Data section: Begin

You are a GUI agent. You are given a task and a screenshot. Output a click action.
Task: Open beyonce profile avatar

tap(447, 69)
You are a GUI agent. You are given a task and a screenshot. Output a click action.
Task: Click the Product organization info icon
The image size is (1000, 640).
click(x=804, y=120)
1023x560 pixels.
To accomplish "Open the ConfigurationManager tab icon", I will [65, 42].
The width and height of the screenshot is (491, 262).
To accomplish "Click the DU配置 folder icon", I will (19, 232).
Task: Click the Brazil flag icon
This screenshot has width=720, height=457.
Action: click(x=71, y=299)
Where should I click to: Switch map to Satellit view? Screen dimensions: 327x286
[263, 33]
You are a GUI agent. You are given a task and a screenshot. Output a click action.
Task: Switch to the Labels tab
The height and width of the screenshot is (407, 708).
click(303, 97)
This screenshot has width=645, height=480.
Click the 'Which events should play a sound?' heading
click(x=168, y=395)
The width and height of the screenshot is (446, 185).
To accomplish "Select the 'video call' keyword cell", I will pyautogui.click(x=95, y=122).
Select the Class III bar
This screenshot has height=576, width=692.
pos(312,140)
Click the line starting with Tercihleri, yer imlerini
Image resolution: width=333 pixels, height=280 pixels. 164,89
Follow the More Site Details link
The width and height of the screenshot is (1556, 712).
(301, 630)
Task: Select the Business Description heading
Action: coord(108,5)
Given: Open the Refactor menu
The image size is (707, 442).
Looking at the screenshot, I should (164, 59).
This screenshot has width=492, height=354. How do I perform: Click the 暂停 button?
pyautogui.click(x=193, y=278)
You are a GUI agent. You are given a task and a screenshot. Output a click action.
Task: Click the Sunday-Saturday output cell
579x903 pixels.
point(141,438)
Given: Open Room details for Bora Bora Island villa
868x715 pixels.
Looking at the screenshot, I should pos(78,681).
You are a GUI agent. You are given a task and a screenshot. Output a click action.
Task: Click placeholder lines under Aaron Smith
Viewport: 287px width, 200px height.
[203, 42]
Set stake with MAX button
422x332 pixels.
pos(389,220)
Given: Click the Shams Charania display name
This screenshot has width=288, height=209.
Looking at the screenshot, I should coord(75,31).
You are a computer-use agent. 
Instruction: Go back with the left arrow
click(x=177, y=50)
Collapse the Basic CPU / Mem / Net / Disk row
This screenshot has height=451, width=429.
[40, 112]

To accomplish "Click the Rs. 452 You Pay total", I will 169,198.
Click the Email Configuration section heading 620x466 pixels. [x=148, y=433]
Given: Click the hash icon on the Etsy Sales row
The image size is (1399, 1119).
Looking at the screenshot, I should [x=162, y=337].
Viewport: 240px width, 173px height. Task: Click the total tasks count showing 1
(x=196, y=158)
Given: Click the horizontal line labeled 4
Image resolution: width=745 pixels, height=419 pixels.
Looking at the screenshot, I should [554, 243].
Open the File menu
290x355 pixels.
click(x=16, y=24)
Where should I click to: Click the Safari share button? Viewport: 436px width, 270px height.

Data section: End

The expected response reproduces all of the data precisely.

You are a GUI agent. You are given a task and a screenshot. Output a click action.
Task: Open beyonce profile avatar

tap(447, 69)
You are a GUI agent. You are given a task and a screenshot. Output a click action.
Task: Click the Product organization info icon
The image size is (1000, 640).
click(x=804, y=120)
1023x560 pixels.
To accomplish "Open the ConfigurationManager tab icon", I will [65, 42].
The width and height of the screenshot is (491, 262).
To accomplish "Click the DU配置 folder icon", I will (19, 232).
Task: Click the Brazil flag icon
This screenshot has width=720, height=457.
Action: click(x=71, y=299)
Where should I click to: Switch map to Satellit view? Screen dimensions: 327x286
[263, 33]
You are a GUI agent. You are given a task and a screenshot. Output a click action.
Task: Switch to the Labels tab
The height and width of the screenshot is (407, 708).
click(303, 97)
This screenshot has width=645, height=480.
Click the 'Which events should play a sound?' heading
click(x=168, y=395)
The width and height of the screenshot is (446, 185).
To accomplish "Select the 'video call' keyword cell", I will pyautogui.click(x=95, y=122).
Select the Class III bar
This screenshot has height=576, width=692.
pos(312,140)
Click the line starting with Tercihleri, yer imlerini
Image resolution: width=333 pixels, height=280 pixels. 164,89
Follow the More Site Details link
The width and height of the screenshot is (1556, 712).
(301, 630)
Task: Select the Business Description heading
Action: coord(108,5)
Given: Open the Refactor menu
The image size is (707, 442).
Looking at the screenshot, I should (164, 59).
This screenshot has width=492, height=354. How do I perform: Click the 暂停 button?
pyautogui.click(x=193, y=278)
You are a GUI agent. You are given a task and a screenshot. Output a click action.
Task: Click the Sunday-Saturday output cell
579x903 pixels.
point(141,438)
Given: Open Room details for Bora Bora Island villa
868x715 pixels.
Looking at the screenshot, I should pos(78,681).
You are a GUI agent. You are given a task and a screenshot. Output a click action.
Task: Click placeholder lines under Aaron Smith
Viewport: 287px width, 200px height.
[203, 42]
Set stake with MAX button
422x332 pixels.
pos(389,220)
Given: Click the Shams Charania display name
This screenshot has width=288, height=209.
Looking at the screenshot, I should coord(75,31).
You are a computer-use agent. 
Instruction: Go back with the left arrow
click(x=177, y=50)
Collapse the Basic CPU / Mem / Net / Disk row
This screenshot has height=451, width=429.
[40, 112]

To accomplish "Click the Rs. 452 You Pay total", I will 169,198.
Click the Email Configuration section heading 620x466 pixels. [x=148, y=433]
Given: Click the hash icon on the Etsy Sales row
The image size is (1399, 1119).
Looking at the screenshot, I should [x=162, y=337].
Viewport: 240px width, 173px height. Task: Click the total tasks count showing 1
(x=196, y=158)
Given: Click the horizontal line labeled 4
Image resolution: width=745 pixels, height=419 pixels.
Looking at the screenshot, I should [554, 243].
Open the File menu
290x355 pixels.
click(x=16, y=24)
Where should I click to: Click the Safari share button? Viewport: 436px width, 270px height.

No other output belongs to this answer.